What is the most famous landmark on your course and why? The railway crossing. It’s just past the 1km mark. The path takes a little dog leg through the crossing, so can be a bit tricky to pick your line when going for speed. A couple of times a year, a train comes through this spot to pick up cruise ship passengers, but so far there’s been no conflict with parkrunners. A great spot to marshal and take photos.
What would you say to a ‘parkrun tourist’ to encourage them to visit your parkrun? Gisborne is the first place in the world to see the sun. Our NYD run is one for the bucket list. We’re a small parkrun, as we’ve yet to crack 100 participants, so if getting a lower position token is one of your aims – Gisborne is a great course for that, and as it’s a flat course it’s a good one for PBs. Gisborne parkrunners are a friendly social bunch and love a chat, also there’s a playground at the start/finish which is great for the kids (and supporters).
Is there anything unique or unusual about your event?
Gisborne parkrun starts and finishes right across from a beach. It’s common to share the area with surf life savers, surfers, paddleboarders, and kayakers. Running adjacent to the river you often see the waka ama groups practicing. There’s just something about being outside and seeing all these active groups making the most of their Saturday morning. There’s also showers at the start/finish for those really hot mornings!
Do you have an interesting story about one of your regular parkrunners or volunteers?

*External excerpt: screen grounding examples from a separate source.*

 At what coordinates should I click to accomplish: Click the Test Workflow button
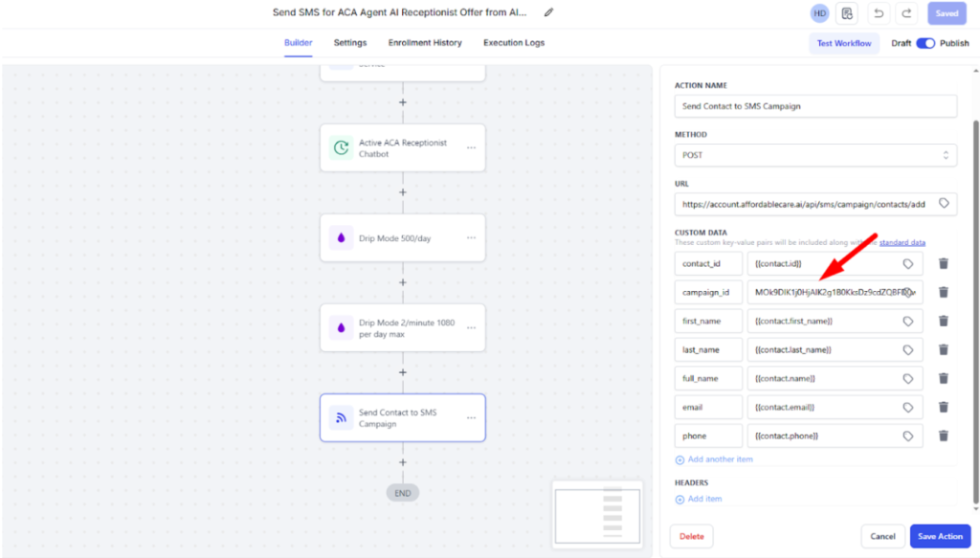click(843, 43)
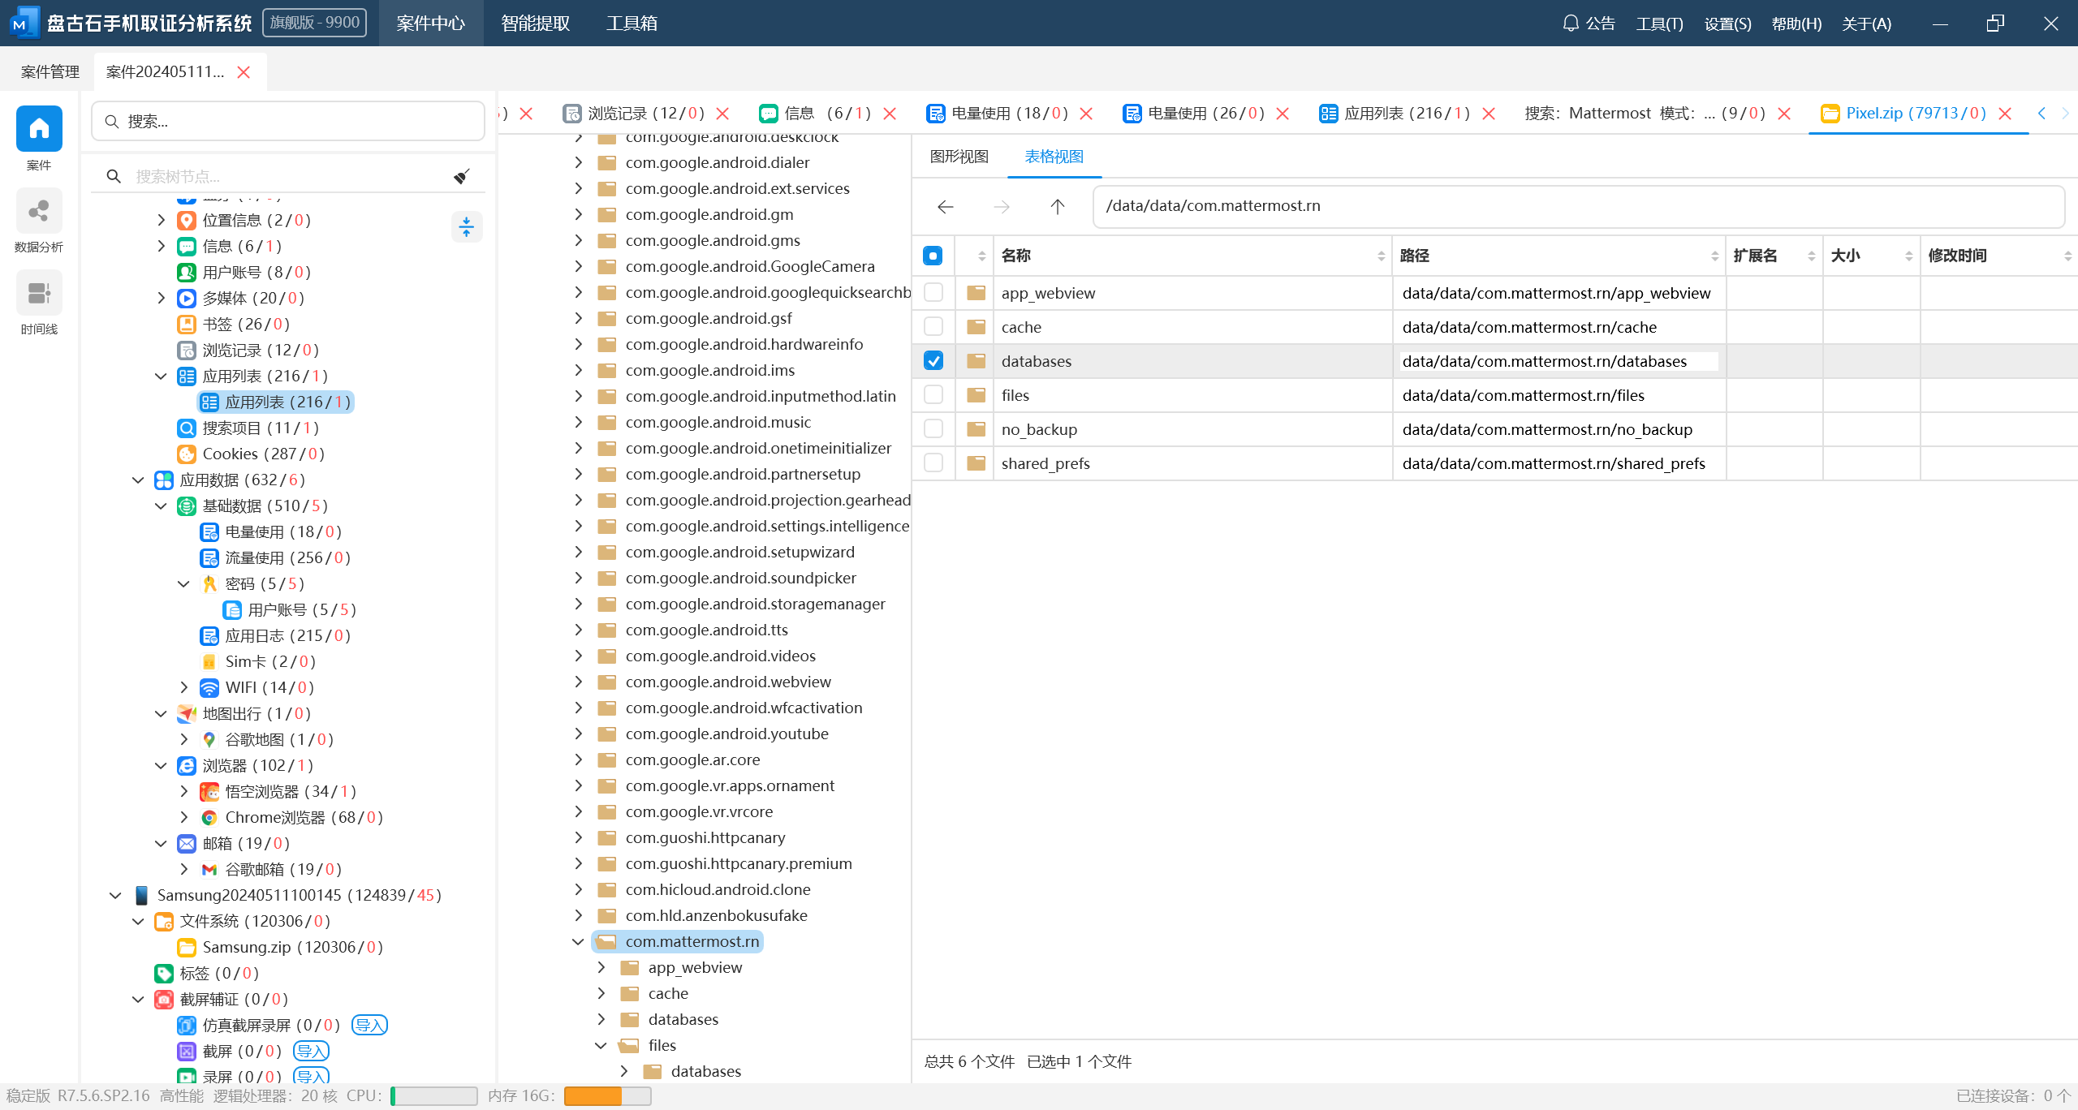Switch to the 图形视图 tab
Screen dimensions: 2078x1110
(x=959, y=157)
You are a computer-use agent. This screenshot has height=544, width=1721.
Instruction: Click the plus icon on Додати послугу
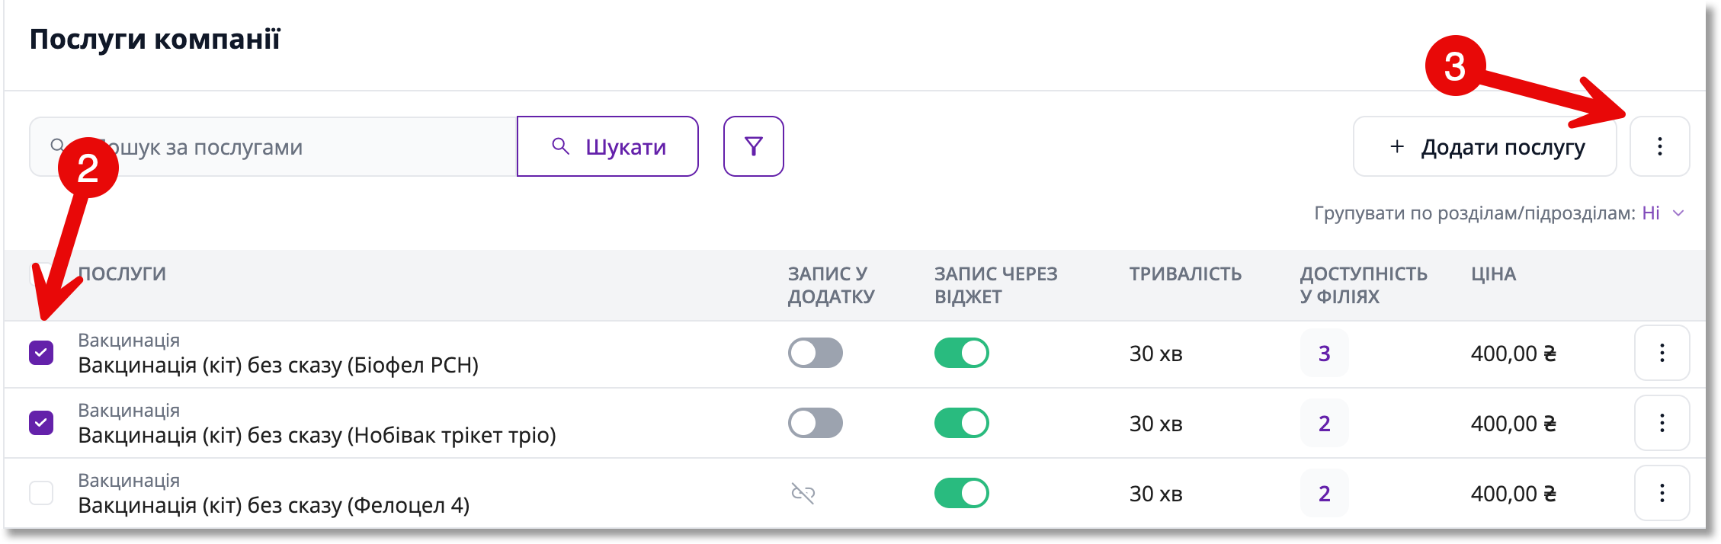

It’s almost too hard to choose. There’s the families that come together and all participate in one way or another – the Pinn family, Ruifrok, Norris, Houthijzen, McInnes, Oakely, Ney, Cumming, Page, Hull, Levy, and Ladd’s. There’s also a few who are guaranteed to cross the finish line together and make parkrun such a social and warm atmosphere – Bev and Francis, Jeanie and Toni, Tori and Richard, and DJ and Chris. We fondly refer to them as our “benchmarkers” – these are the friends and family members that ALWAYS complete parkrun together and their names are often used to help fix results. Then there’s Jo Turton, Daniel Joyce, Kara Hull, Brent Houthijzen and Katie Kirpatrick who have all made really impressive shifts in their times over multiple parkruns. We also love watching the speedsters – those who make running look easy and effortless.
What impact has your parkrun had on the local community? I think the biggest impact is the friendships that have formed as a result. These friendships have expanded beyond parkrun, as regulars are training together, or joining in on other local sporting events. The support the regulars give each other is palpable. The other special thing I notice about Gisborne parkrun is the number of families that all come out together and participate by either running or volunteering – there’s easily 4 or 5 families where the whole crew joins in – there’s even friendships between kids of different ages that are developing.